Prendimos un porro y lo fuimos pasando. Estábamos tranquilos. Esperábamos la noche: el sabor de la marihuana y el del mar eran la misma cosa. En ese momento, vino el tipo del bigote finito. Saludó con un gesto. Nos entregó lo nuestro y se sentó con las piernas cruzadas como un yogui. Hubo un momento incómodo —uno de esos silencios interminables— hasta que Esteban le pidió que se fuera. El tipo movió los brazos como si le hubiera picado un tábano. Miró los árboles. Tengo Ketamina, dijo. Y sonó como una puteada.

La carne estuvo tierna. Después, abrimos una lata de duraznos con un cortaplumas. Éramos faraones, lo sabíamos. Faraones mundanos y agradecidos. Fumábamos y hablábamos de bueyes perdidos. No sé a cuento de qué, Esteban contó la historia del padre: pobreza, gato y aguante. Una de las chicas, escuchaba atenta. Se le abría la boca. Detrás, dos dientes chiquitos cerraban el paisaje. Tenía una bermuda de jean. Estalló una brasa, giró la cabeza y Esteban la besó. A todos nos pareció natural la cadena de acontecimientos.

Dos minutos más tarde se escucharon los gritos. No eran de dolor sino de alarma. Todos saltaron de las bolsas de dormir y encendieron faroles. La cosa era extrema, eso era claro, pero a nosotros nos costó reaccionar. Usamos los árboles para pararnos y corrimos siguiendo la masa. Un perrito blanco ladraba y ladraba. Llegamos al centro de la escena. Había una parrilla y un tipo tirado en el piso. Alguien le había roto la cabeza con un adoquín. Lo primero que sentí fue un terrible olor a podrido, como si el cuerpo llevara un mes a la intemperie.

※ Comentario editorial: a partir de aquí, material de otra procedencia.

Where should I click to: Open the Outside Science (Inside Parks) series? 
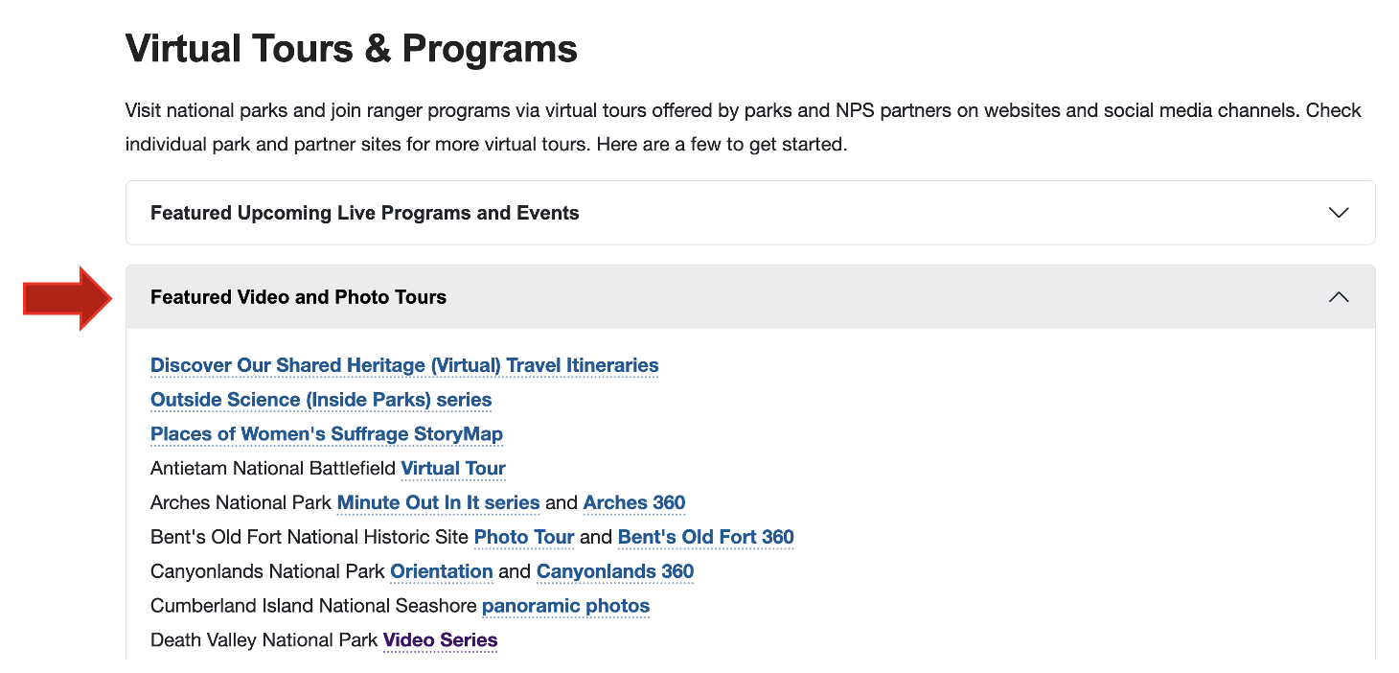320,400
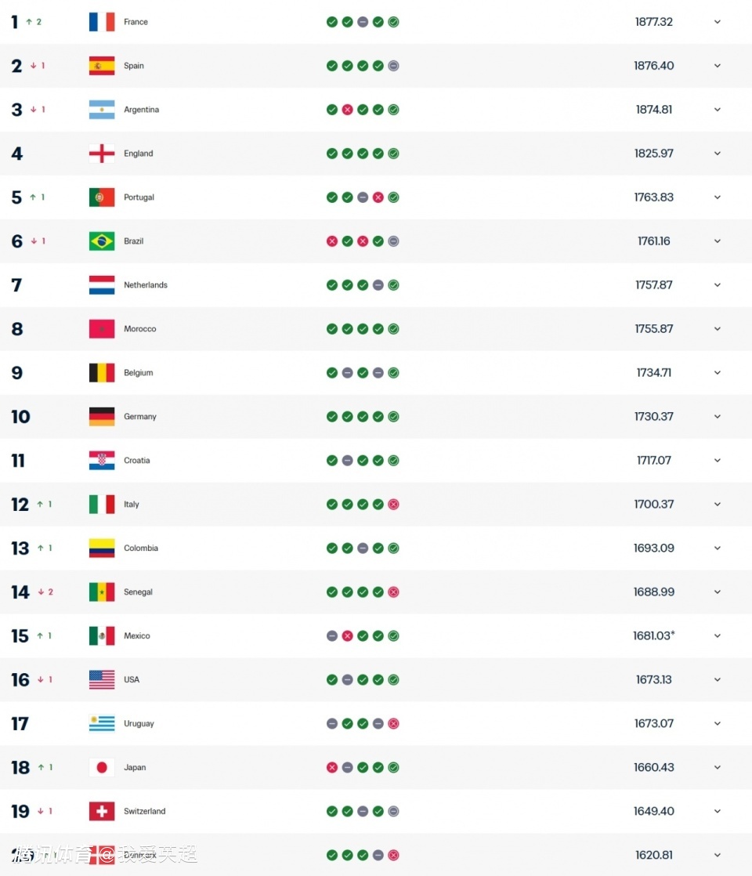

Las versiones de lo que pasó eran mil. Al rato, nos enteramos de que había sido la ketamina: un brote psicótico, alguien se impacientó y zas, el golpazo. No pude aguantar y me acerqué a ver. La cabeza estaba partida en dos, como una manzana, pero lo que más me llamó la atención no fue eso sino el charco de sangre. Tuve unos segundos de incertidumbre, pero enseguida confirmé que tenía la misma forma, exactamente la misma forma, que el rastro que había dejado la oruga en la Shell de la ruta.

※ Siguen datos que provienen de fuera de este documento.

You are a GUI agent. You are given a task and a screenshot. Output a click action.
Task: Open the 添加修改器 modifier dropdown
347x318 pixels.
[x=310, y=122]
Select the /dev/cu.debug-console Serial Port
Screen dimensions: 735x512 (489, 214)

Esteban, parado junto a mí, me miró sin pestañar como si pensara igual. Después, hizo un gesto con la cara -entrecerró los ojos y arrugó la nariz- pero la verdad, la pura verdad, es que hasta el día de hoy no consigo darme cuenta si esa seña, esa mueca medio sobradora que me dedicó, fue de entendimiento o de desorientación.